Fibrillar collagens store, transmit and dissipate elastic energy during tensile deformation. Results of previous studies suggest that the collagen molecule is made up of alternating rigid and flexible domains, and extension of the flexible domains is associated with elastic energy storage. In this study, we model the flexibility of the α1-chains found in types I–III collagen molecules and microfibrils in order to understand the molecular basis of elastic energy storage in collagen fibers by analysing the areas under conformational plots for dipeptide sequences. Results of stereochemical modeling suggest that the collagen triple helix is made up of rigid and flexible domains that alternate with periods that are multiples of three amino acid residues. The relative flexibility of dipeptide sequences found in the flexible regions is about a factor of five higher than that found for the flexibility of the rigid regions, and the flexibility of types II and III collagen molecules appears to be higher than that found for the type I collagen molecule. The different collagen α1-chains were compared by correlating the flexibilities. The results suggest that the flexibilities of the α1-chains of types I and III collagen are more closely related than the flexibilities of the α1-chains in types I and II and II and III collagen.
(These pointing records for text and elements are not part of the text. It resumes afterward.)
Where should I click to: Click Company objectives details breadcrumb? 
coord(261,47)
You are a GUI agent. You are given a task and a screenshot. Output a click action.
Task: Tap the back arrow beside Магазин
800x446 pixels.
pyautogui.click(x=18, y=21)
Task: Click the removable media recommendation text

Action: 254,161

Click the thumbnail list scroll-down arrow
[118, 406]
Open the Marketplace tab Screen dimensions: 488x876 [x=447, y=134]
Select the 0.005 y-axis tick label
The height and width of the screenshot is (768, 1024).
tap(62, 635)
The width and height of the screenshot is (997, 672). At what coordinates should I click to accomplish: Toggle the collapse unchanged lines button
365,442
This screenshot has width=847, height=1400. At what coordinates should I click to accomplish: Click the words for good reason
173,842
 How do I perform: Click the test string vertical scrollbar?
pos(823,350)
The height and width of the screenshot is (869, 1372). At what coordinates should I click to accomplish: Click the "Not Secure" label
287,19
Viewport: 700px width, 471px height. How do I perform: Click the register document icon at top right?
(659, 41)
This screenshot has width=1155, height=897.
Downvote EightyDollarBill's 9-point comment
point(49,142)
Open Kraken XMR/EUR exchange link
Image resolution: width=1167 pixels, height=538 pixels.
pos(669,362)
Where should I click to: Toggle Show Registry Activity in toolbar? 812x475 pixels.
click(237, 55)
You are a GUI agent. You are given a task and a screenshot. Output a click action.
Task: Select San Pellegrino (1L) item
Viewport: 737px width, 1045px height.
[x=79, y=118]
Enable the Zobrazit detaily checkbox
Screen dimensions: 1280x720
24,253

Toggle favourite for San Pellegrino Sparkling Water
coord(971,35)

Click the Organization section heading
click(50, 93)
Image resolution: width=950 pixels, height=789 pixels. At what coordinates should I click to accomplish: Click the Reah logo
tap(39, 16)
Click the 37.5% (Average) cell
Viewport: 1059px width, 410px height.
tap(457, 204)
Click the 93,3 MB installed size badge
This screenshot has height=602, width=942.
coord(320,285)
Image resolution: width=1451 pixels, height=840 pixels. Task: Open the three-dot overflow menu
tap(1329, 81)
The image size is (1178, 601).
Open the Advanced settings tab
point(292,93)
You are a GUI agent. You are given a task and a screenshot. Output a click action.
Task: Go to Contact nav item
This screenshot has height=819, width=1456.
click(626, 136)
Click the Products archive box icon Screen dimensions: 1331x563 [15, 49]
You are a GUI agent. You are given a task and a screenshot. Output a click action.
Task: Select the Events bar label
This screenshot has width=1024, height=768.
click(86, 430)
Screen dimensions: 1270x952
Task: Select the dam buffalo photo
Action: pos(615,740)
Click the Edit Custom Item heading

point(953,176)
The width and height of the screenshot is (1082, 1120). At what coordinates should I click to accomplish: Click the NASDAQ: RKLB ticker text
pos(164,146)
The flexible domains found in the α1-chains of types I–III collagen were found to be conserved in the microfibril and had periods of about 15 amino acid residues and multiples thereof. The flexibility profiles of types I and II collagen microfibrils were found to be more highly correlated than those for types I and III and II and III. These results suggest that the domain structure of the α1-chains found in types I–III collagen is an efficient means for storage of elastic energy during stretching while preserving the triple helical structure of the overall molecule. It is proposed that all collagens that form fibers are designed to act as storage elements for elastic energy. The function of fibers rich in type I collagen is to store and then transmit this energy while fibers rich in types II and III collagen may store and then reflect elastic energy for dissipation through viscous fibrillar slippage. Impaired elastic energy storage by extracellular matrices may lead to cellular damage and changes in signaling by mechanochemical transduction at the extracellular matrix–cell interface.